- _EXTRAIT SOURCE_
Gerry Taama : « Avoir sa carte d’électeur est une garantie. Et les populations l’ont très bien compris »

Gerry Taama, brandissant sa carte d'électeur.

Gerry Taama, le président du Nouvel Engagement Togolais (NET) est rentré fraîchement d’une nouvelle tournée à l’intérieur du pays. Ce dernier a abordé avec certains médias, quelques sujets. Interview !

Vous rentrez fraîchement d’une nouvelle tournée à l’intérieur du pays. Pourquoi ce nouveau périple ? Et quelles sont les localités sillonnées ?

J’ai visité trois préfectures: Zio, Haho et l’Est-Mono. Je voulais d’une part effectuer le recensement puisque je suis originaire d’Elavagnon et aussi me faire une idée assez précise de la situation sur le terrain. J’étais dans la même zone, il y a quatre jours. C’est donc pour comparer mes observations.

Et quelles conclusions tirez-vous ?

- _DONNÉES À TRAITER_
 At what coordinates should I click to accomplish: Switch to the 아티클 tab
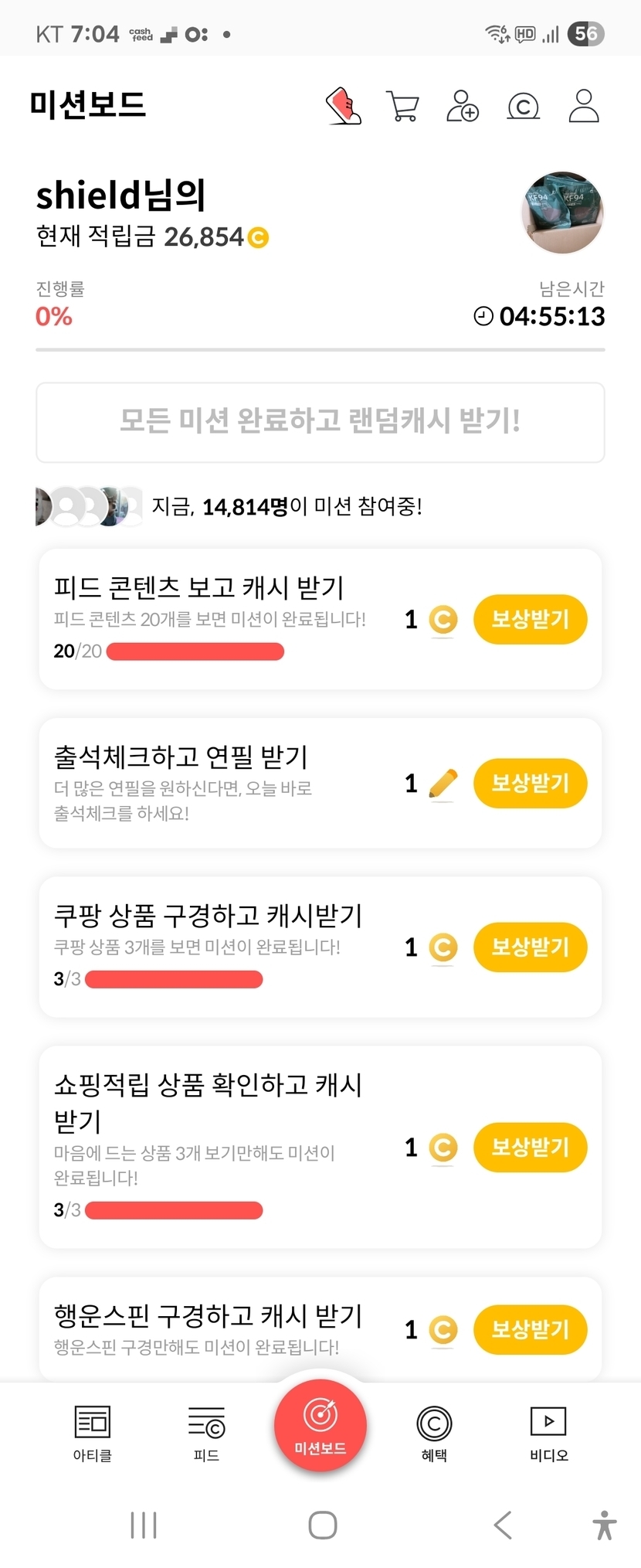[93, 1433]
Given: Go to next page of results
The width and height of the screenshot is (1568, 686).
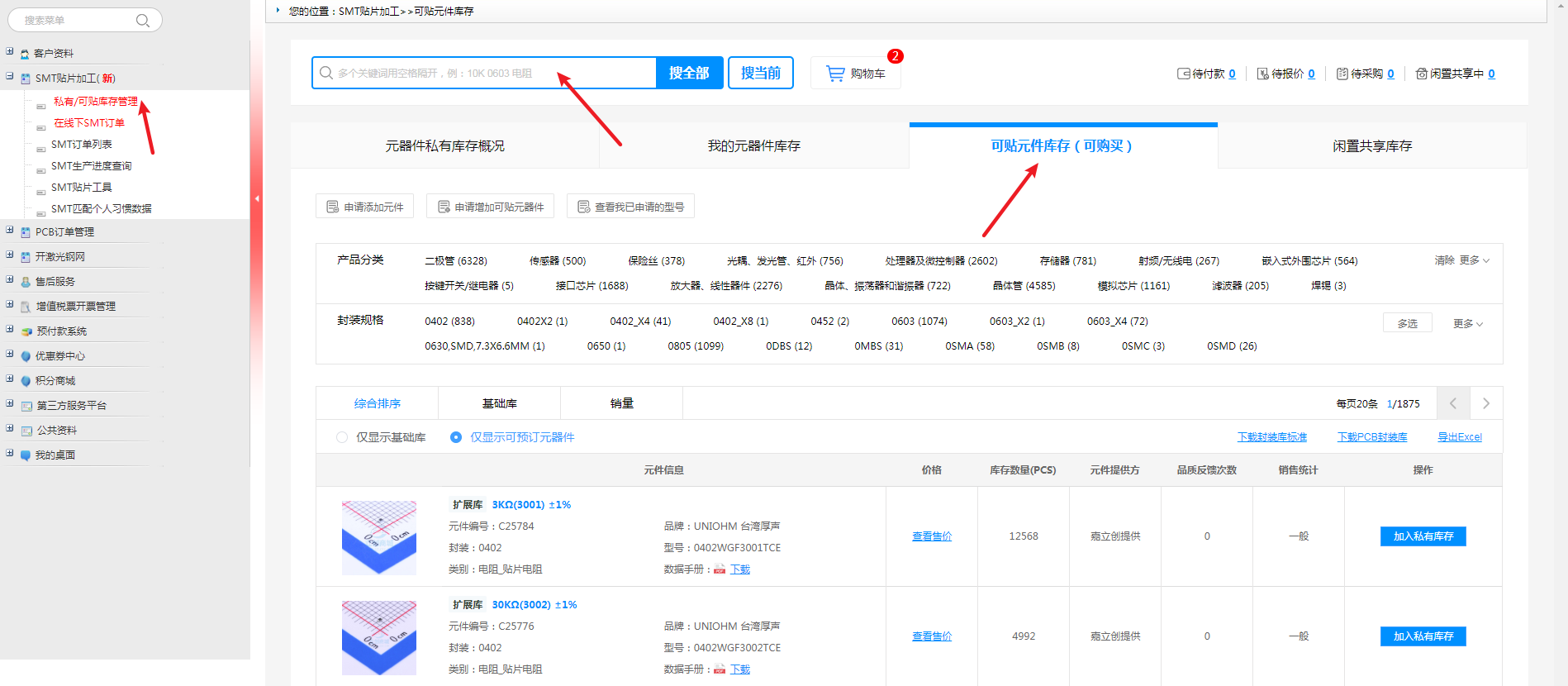Looking at the screenshot, I should point(1485,403).
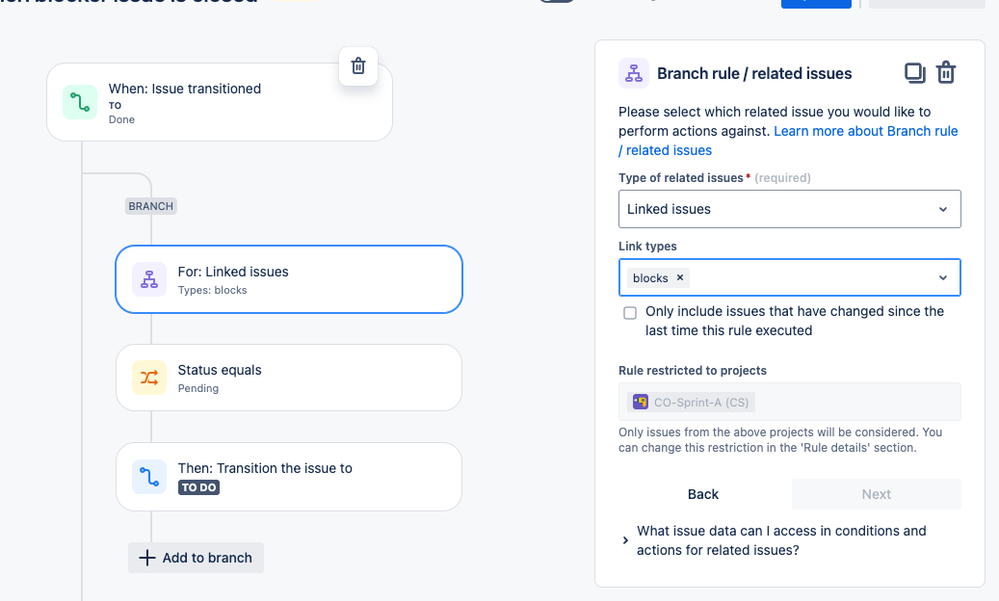Click the Branch rule panel header icon
Image resolution: width=999 pixels, height=601 pixels.
click(633, 73)
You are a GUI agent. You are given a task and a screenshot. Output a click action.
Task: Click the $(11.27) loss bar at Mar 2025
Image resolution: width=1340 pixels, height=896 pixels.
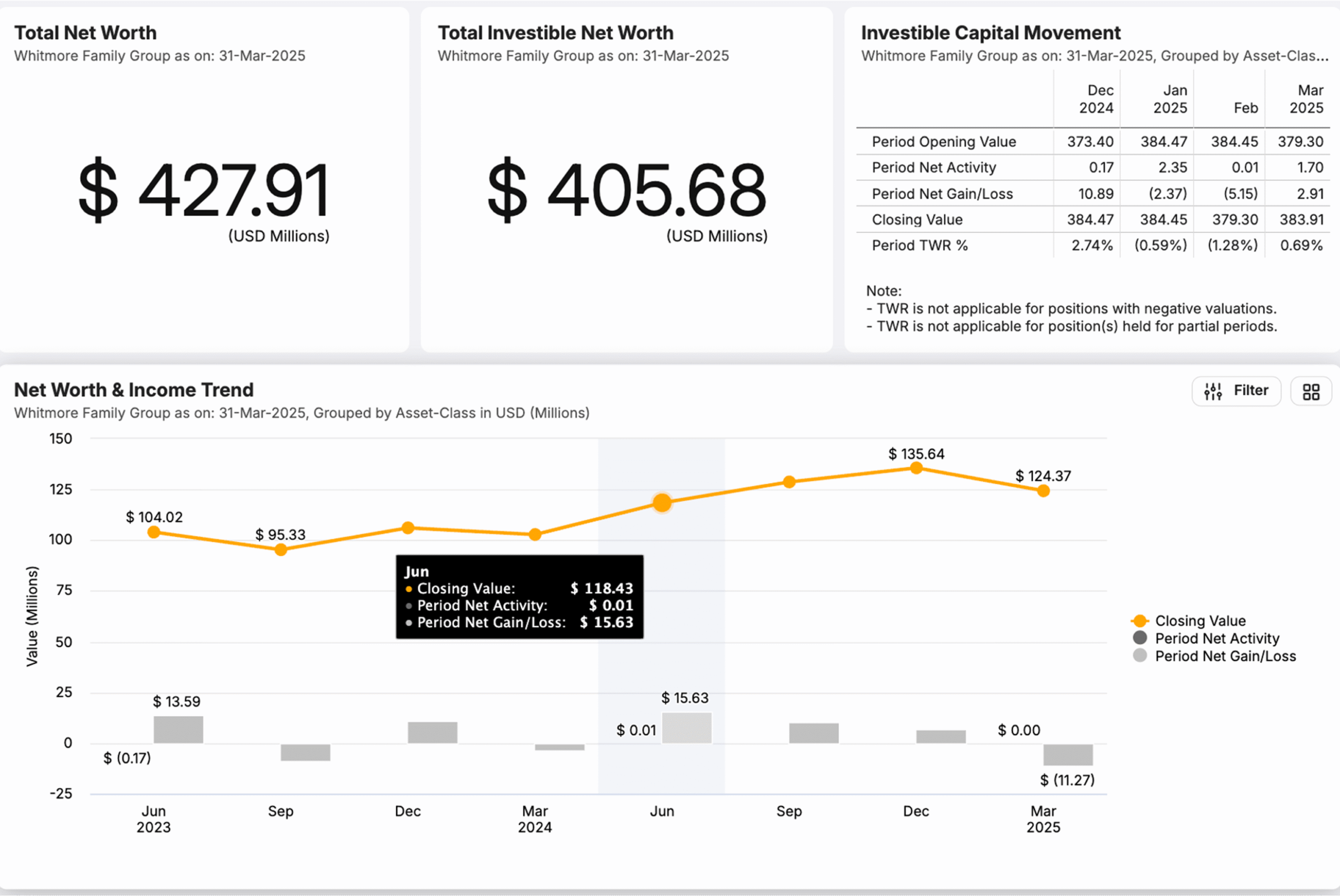click(1068, 754)
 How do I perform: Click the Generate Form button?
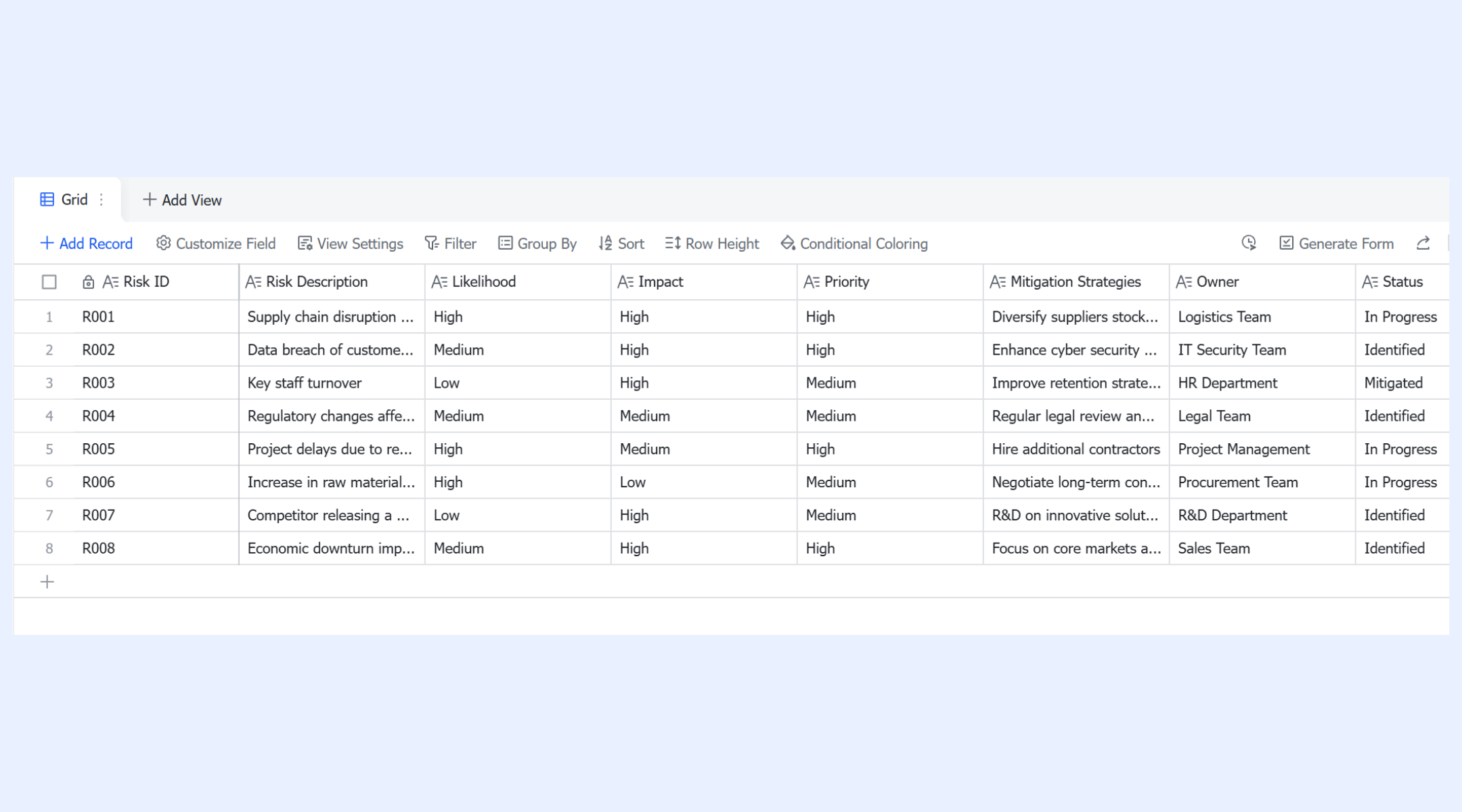(x=1337, y=244)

- _OBJECTIF A_
D'après l'extrait consacré à l'entretien avec Gerry Taama, quelles préfectures a-t-il visitées lors de sa récente tournée ?
- _OBJECTIF B_
Recopiez à l'identique le passage des lignes allant de leur tout début jusqu'à la ligne contenant « click(633, 73) », ces deux bornes comprises, en omettant les images.
L'extrait et les lignes sont indépendants les uns des autres.

- _RÉPONSE ATTENDUE A_
Zio, Haho et l'Est-Mono.

- _RÉPONSE ATTENDUE B_
 At what coordinates should I click to accomplish: Switch to the 아티클 tab
[93, 1433]
Given: Go to next page of results
The width and height of the screenshot is (1568, 686).
Looking at the screenshot, I should point(1485,403).
Click the Branch rule panel header icon
Image resolution: width=999 pixels, height=601 pixels.
click(633, 73)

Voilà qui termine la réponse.